IMO, it's no more the pensioners' fault than any other voter. If they're a resident eligible to vote, it's partly their fault. It's not their fault for accepting a job offer with certain terms broadly available.
(1) Pension decisions play out potentially over ~30-40 years.
(2) If we accept that the cause is some official made a bad decision, it is almost certain that pension issues will be ongoing. There is potentially a 40 year window for idiots to get in and screw the whole system up.
So in a sense, some large group of people need to be responsible. Not because it is fair, but because if that isn't how we treat the situation it isn't likely to get fixed for the next round of pension crises. The pensioners were most invested in the success of the enterprise. They are most responsible for its failure.
This isn't a nice position to hold, but the alternatives are a very nebulous concepts of blame and lumping the cost of fixing all the mistakes on the one group of people who we know weren't responsible - people who are currently entering or in the workforce and can pay taxes.
Except that’s not how responsibility works. They may be the beneficiaries of a broken system, but they aren’t necessarily — and certainly not solely — the ones that broke it.
Just phase them out and switch to 401ks. It’s absurd that such a large portion of government budgets are retirement accounts.
The problem when you say “just phase them out” is what to do with the trillions in outstanding obligations. For example, pension benefits are protected by the Illinois state constitution. You can imagine the process you’d need to construct and execute to fix pensions in Illinois, Cook County, and Chicago’s cases.

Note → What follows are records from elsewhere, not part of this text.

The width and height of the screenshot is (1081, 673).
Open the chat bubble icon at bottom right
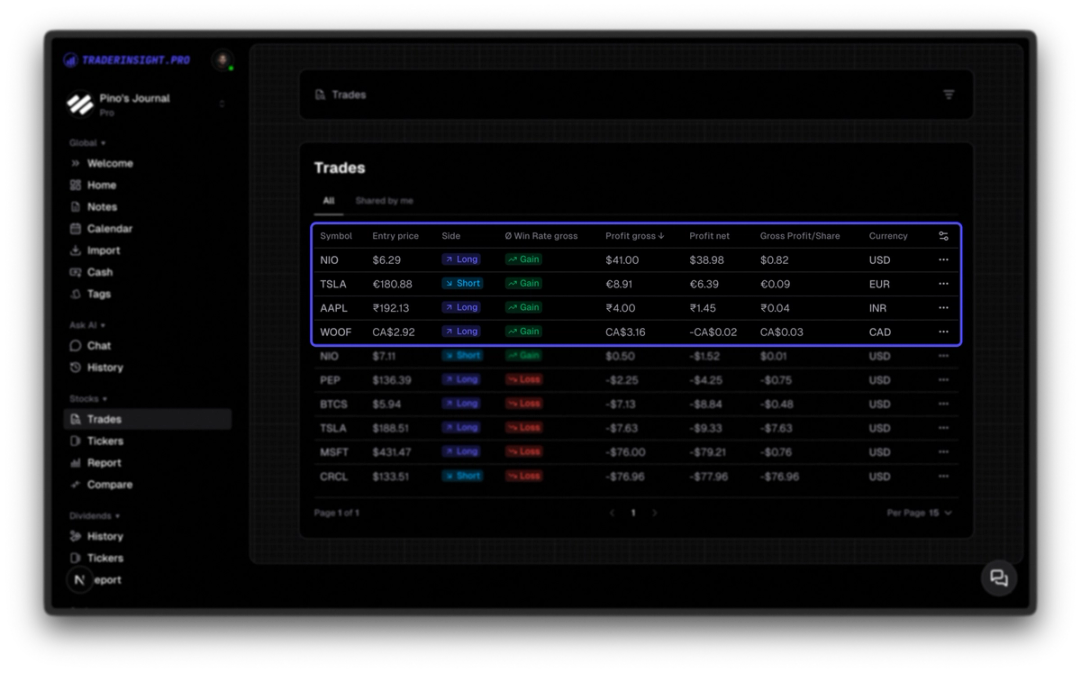pyautogui.click(x=997, y=578)
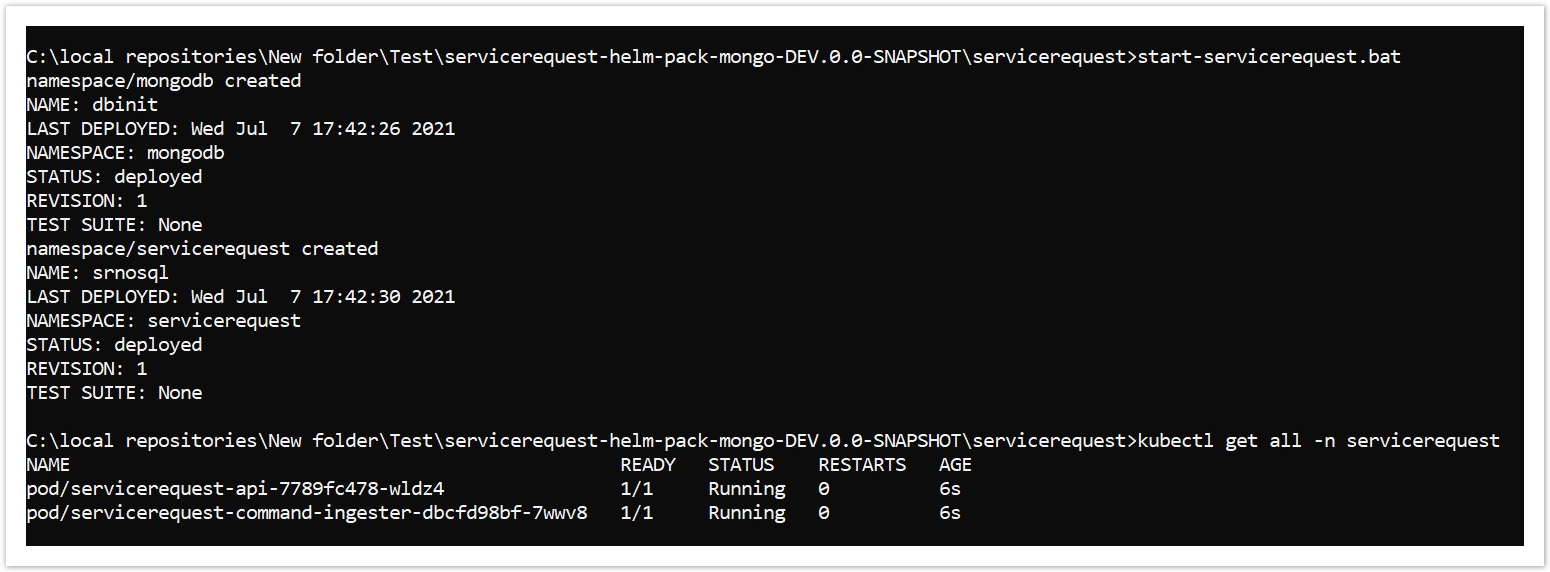The height and width of the screenshot is (572, 1550).
Task: Click the last "TEST SUITE: None" line
Action: (x=114, y=393)
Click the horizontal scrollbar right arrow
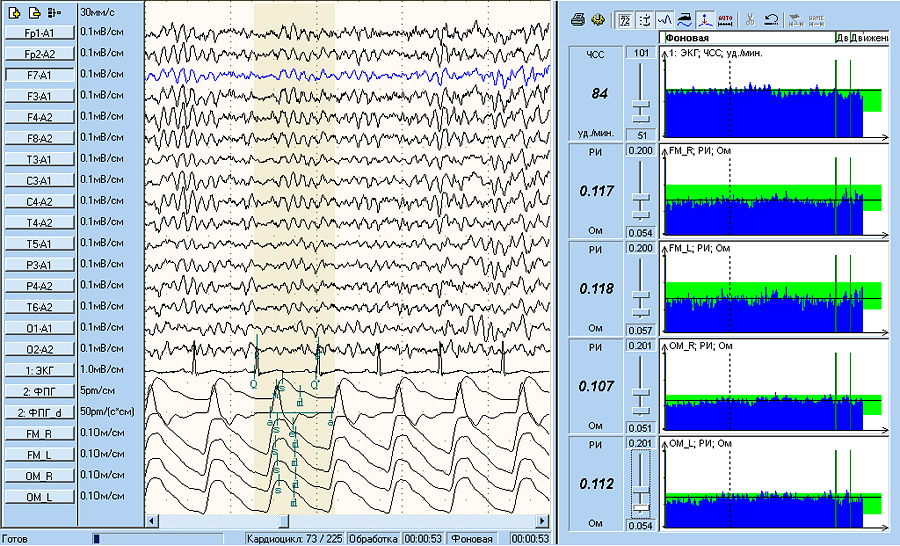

The unwinding is the terribly difficult part because the can keeps getting kicked down the road due to a combination of greed and incompetence. You need back pressure from financial markets to inhibit borrowing for what can never be paid back. Then the hard conversations are forced.
There's a finite time that benefits are paid out. At most, it's the maximum lifetime of the retired worker or their spouse. At some point, the workers and their spouses will be dead. They're beneficiaries do not, nor have they ever gotten a pension.
You simply stop giving new workers pensions, and you offer buyouts to the existing workers. None of this is fast, nor did I say it was. Even if you did it today, we're talking probably at least another 50 years before the last pension is paid out. Meanwhile, You're still dealing with the problems of running a pension plan, but at least you're on a path to divest from them.
This strategy is basically what every old company with pensions is doing. The problem here, is that governments don't do it, in large part due to the unions. I don't blame the unions for insisting on pensions, they're a good deal if you've got one But the fact is they're unsustainable. Unlike a company, the government is never going to go out of business, it's just going to become a retirement plan with a police force.
I tend to agree, but there's a limit. Accepting a job where the payout promised requires an almost 50% property tax raise? You can't possibly claim surprise when those promises are reneged on.
A lot of the people paying these taxes never agreed to the other end of the bargain either? I mean, you can argue that this is an integral part of the social contract, but if everyone leaves Chicago because property taxes increase astronomically there won't be any tax payers to lecture about how they have to hold up their end of the one-sided bargain. And then the whole thing collapses anyway?
When you move to or live in a city, you sign on to the things the city did/does. That you didn't personally agree to build a new library or hire Sally Jane as a Police Dispatcher is irrelevant.
I think people are leaving Chicago over solvency/funding outlook issues. I have two barely wealthy (single digit millions, almost surely) friends in Chicago who are moving to Arizona and Texas because they worry they're among the juiciest targets to be squeezed in the upcoming years.
I view it in the same terms as an elected official who willfully courts lobbyists or something else legal, but still distasteful. Members of those pension classes have known forever that their pension amounts would bleed the city dry, but they went along with it anyway. It's technically not their fault, but only in a dry legal sense. They knew they were leaving the rest of us in a bad state.